Stored data entries
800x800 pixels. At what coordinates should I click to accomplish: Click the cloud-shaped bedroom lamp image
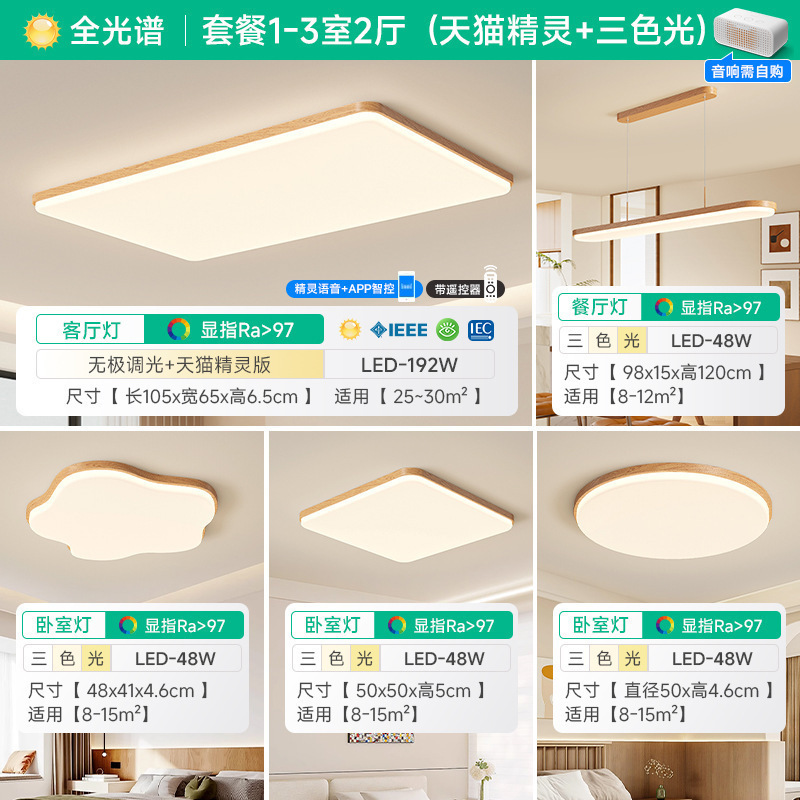click(122, 509)
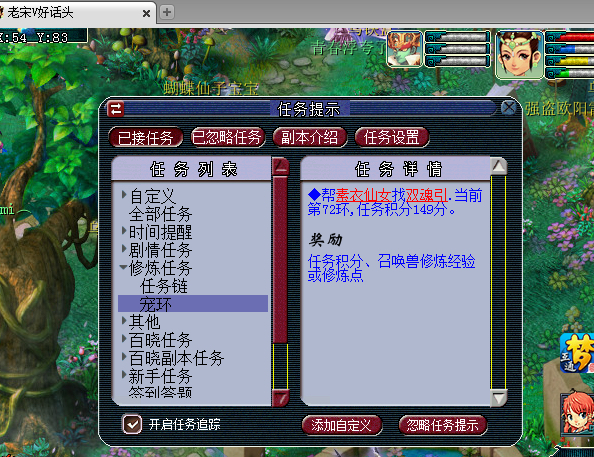Collapse the 修炼任务 category
The image size is (594, 457).
tap(123, 267)
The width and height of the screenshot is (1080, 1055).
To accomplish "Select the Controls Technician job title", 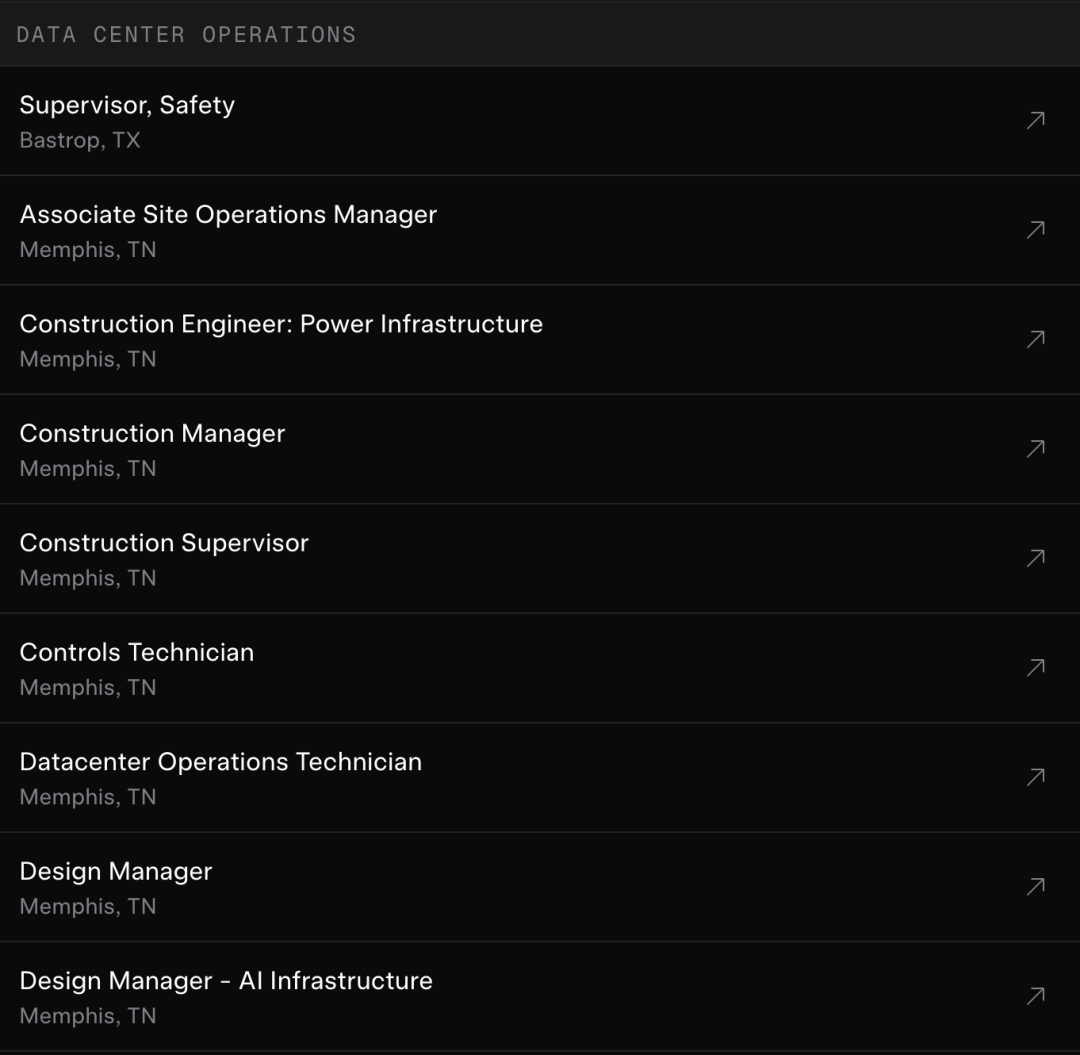I will [x=137, y=652].
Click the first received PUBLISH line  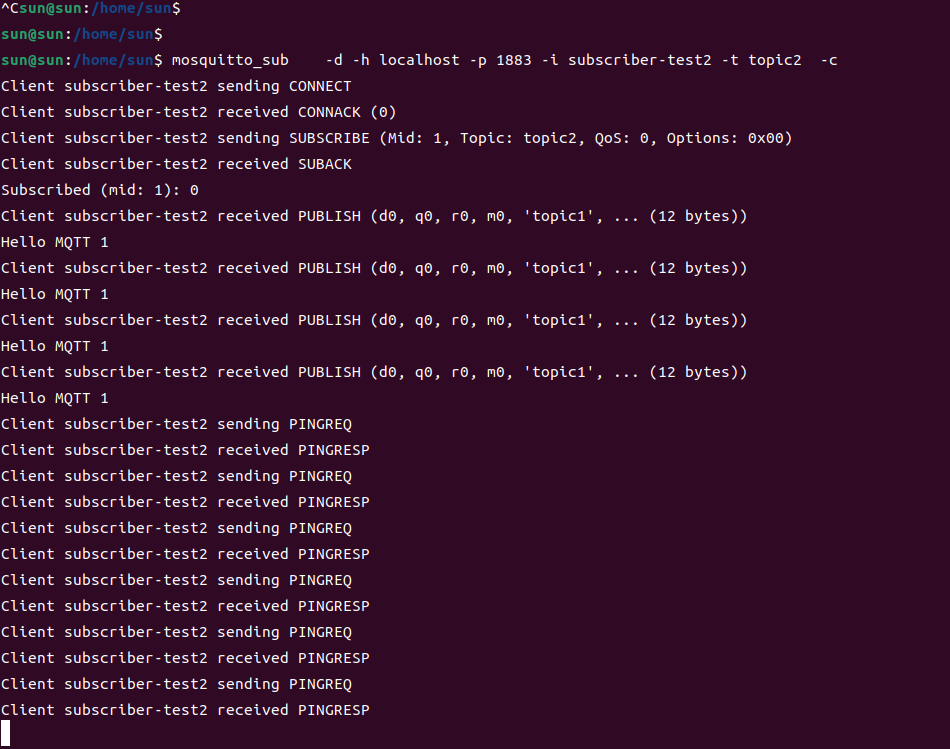374,216
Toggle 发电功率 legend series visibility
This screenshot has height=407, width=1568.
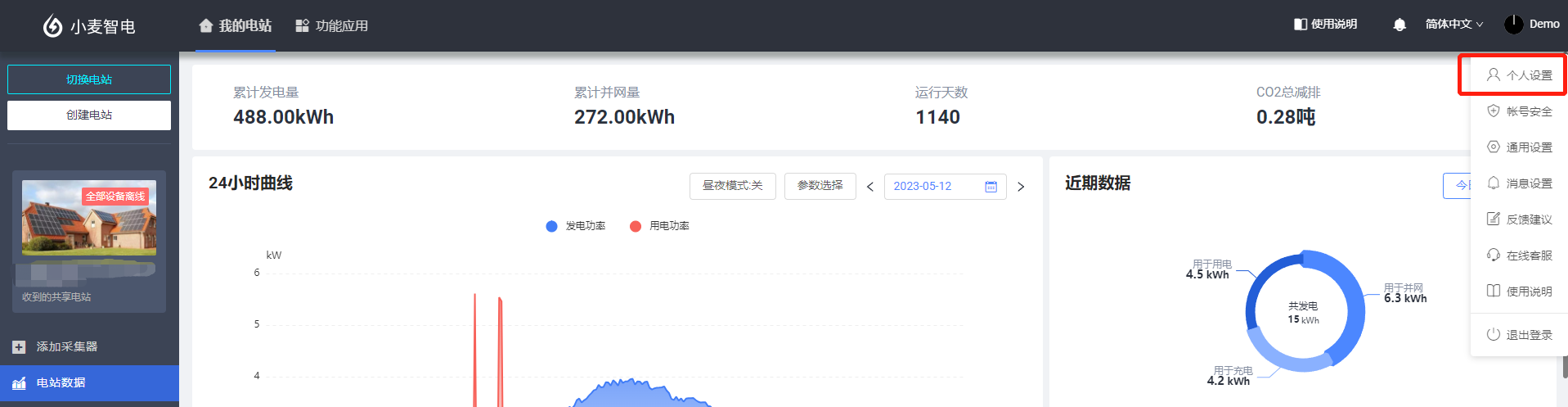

▸ **EXERCISE OBJECTIVE**: All lines above that hold the string "height" should be copied.

▸ **RESULT OF THIS EXERCISE**:
The width and height of the screenshot is (1080, 1055).
This screenshot has height=407, width=1568.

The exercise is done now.